Originally Posted By pale_pony:
Sorry about your troubles...

I've had 4 Nissans and have put over 200k on each one, and all were still running great when I sold them (except my 2005 Maxima which I just just got last fall.)




My current Maxima has 215K on it. When I got it it two years ago it already had 175K. Oddly enough this is my fifth in a row -of basically the same car- and all of them went well over 150K. Nissan has known issues but I can say that about any mfg, my wifes Chevy S10 Blazer has the infamous CPI unit that I had to change twice already. Good thing she's married to a mechanic.
Link Posted: 8/10/2005 4:48:18 AM EDT
Link Posted: 8/10/2005 4:52:40 AM EDT
my next car will likely be a Maxima
Link Posted: 8/10/2005 5:00:59 AM EDT

Originally Posted By LARRYG:
I did the following on my RX7, my 929, and now my Nissan Frontier. I made up a jumper, unplugged the clutch switch, and bypassed the damn thing.

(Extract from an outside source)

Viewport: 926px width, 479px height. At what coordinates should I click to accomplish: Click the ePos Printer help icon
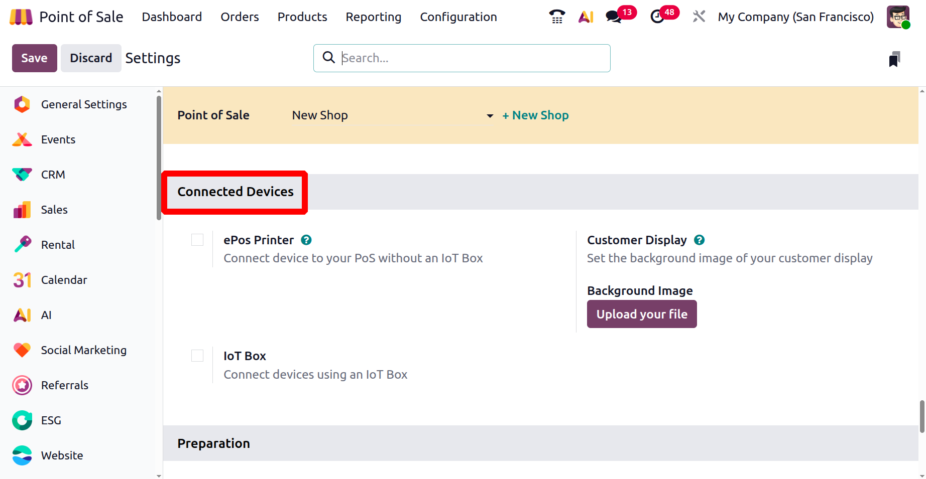pos(306,240)
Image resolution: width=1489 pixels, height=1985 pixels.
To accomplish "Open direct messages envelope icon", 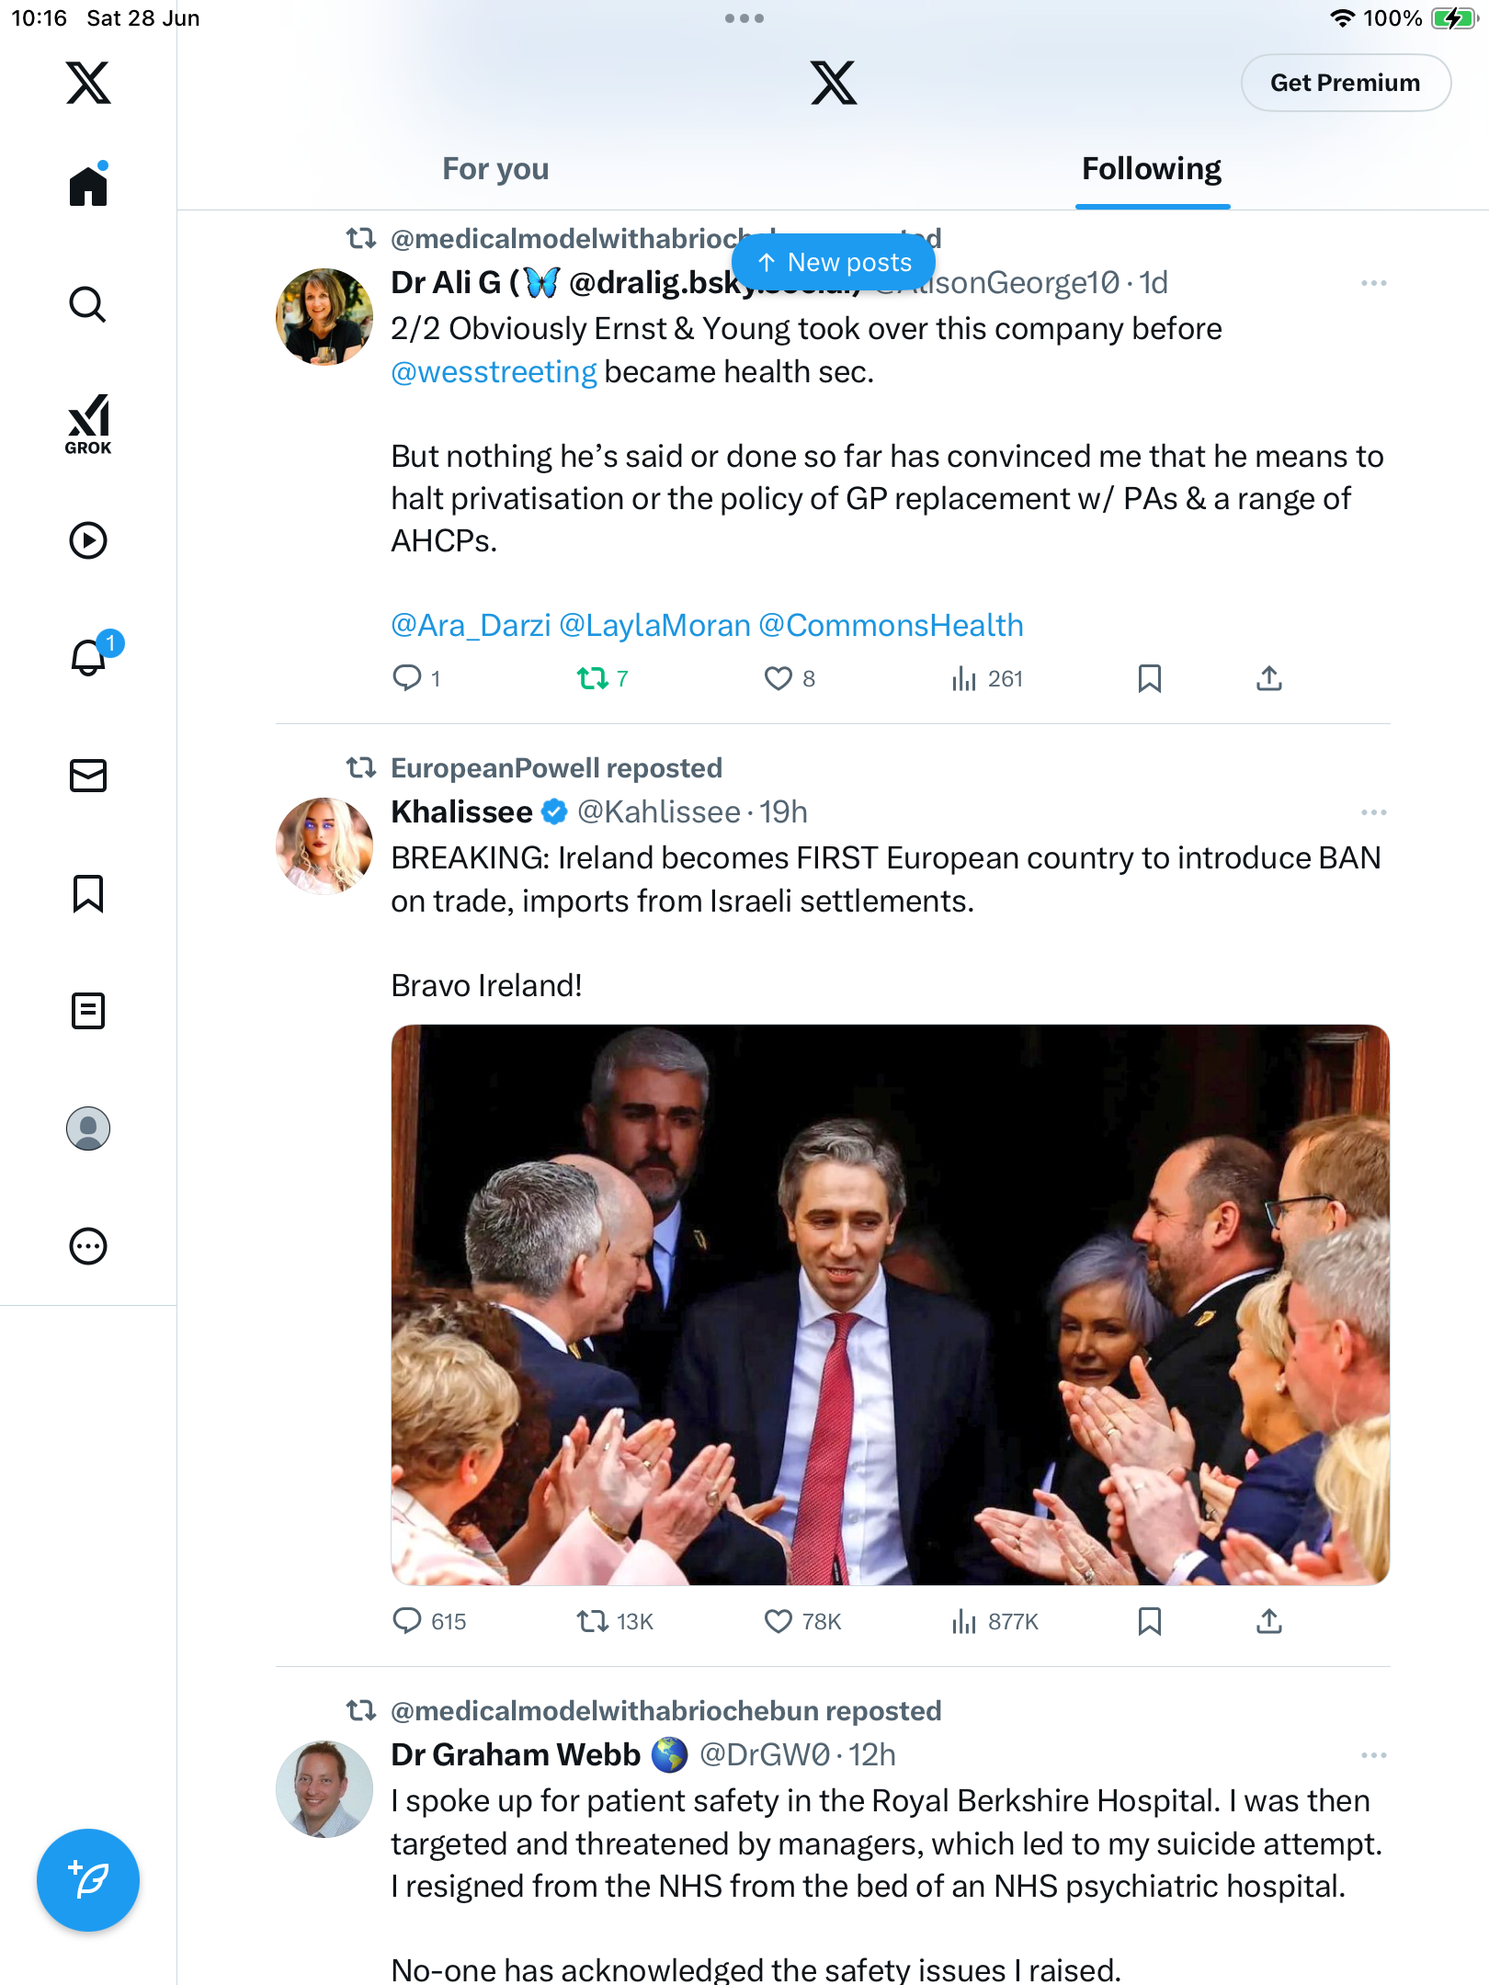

Not because any of them malfunctioned, but because I don't like to have to push the clutch to start the engine, especially if I just want to reach in and start it for warmup.

I ALWAYS park them in neutral and ALWAYS give the shifter a little side to side wiggle to make sure it is in neutral.

If this switch going bad constitutes a reason to get pissed (when it should have been the first thing checked) and bash Nissan, you guys lead sheltered lives.



Didn't see your post, I suggested a similar thing in my post.

But honestly, some people really NEED that switch!